### EXERCISE
Leaving pictures out, repeat word for word the line that has "This screenshot has" and each line that follows it to the end of the listing.

### RECORDS TO PROCESS
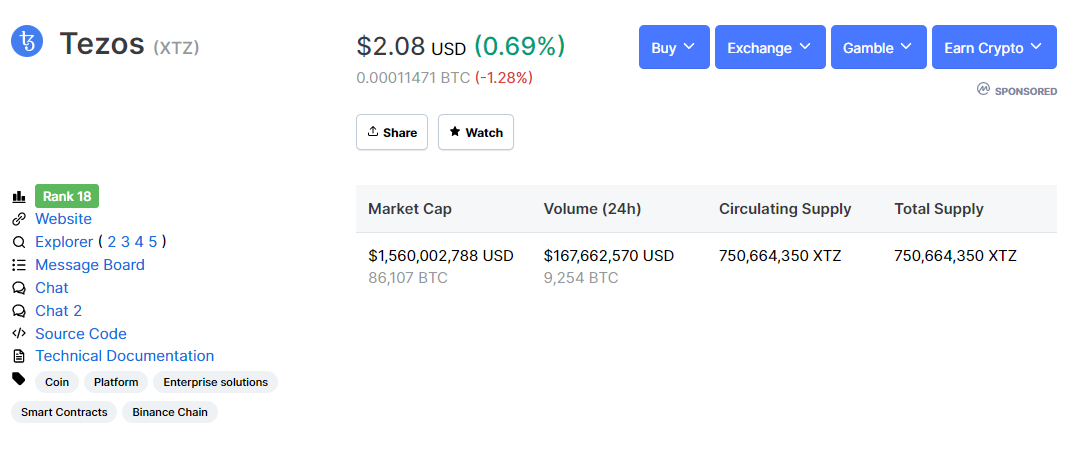Open the Technical Documentation link
Image resolution: width=1081 pixels, height=465 pixels.
tap(125, 356)
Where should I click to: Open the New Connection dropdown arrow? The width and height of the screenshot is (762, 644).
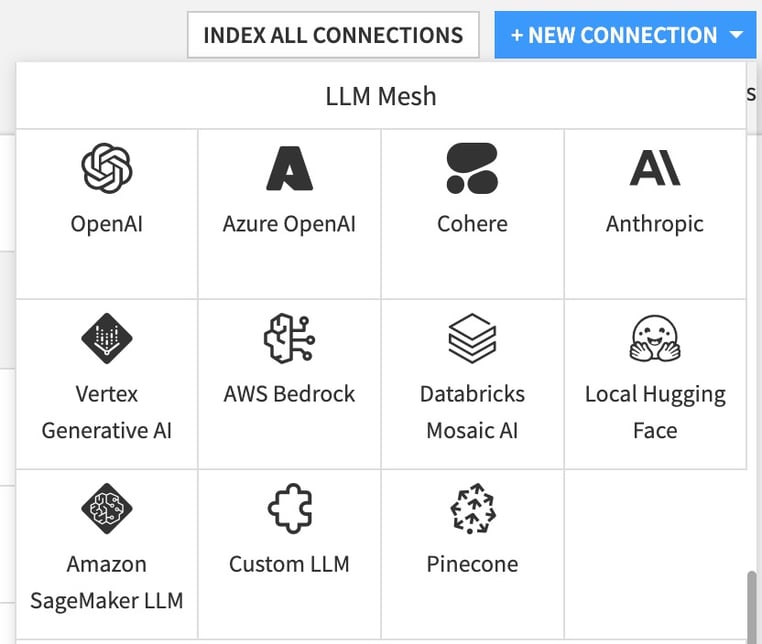click(x=736, y=35)
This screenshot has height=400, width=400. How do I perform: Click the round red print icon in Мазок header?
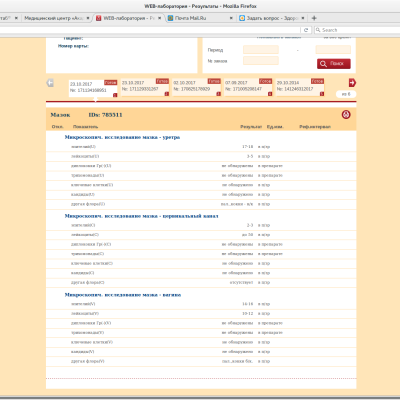[x=346, y=115]
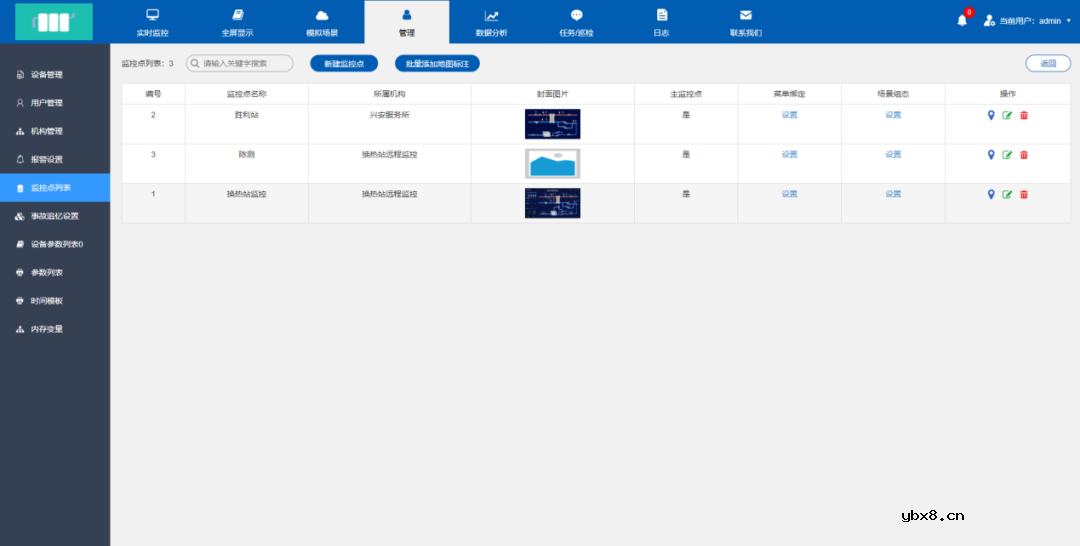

### WRITTEN REPLY
This screenshot has height=400, width=400. How do I perform: Click the round red print icon in Мазок header?
[x=346, y=115]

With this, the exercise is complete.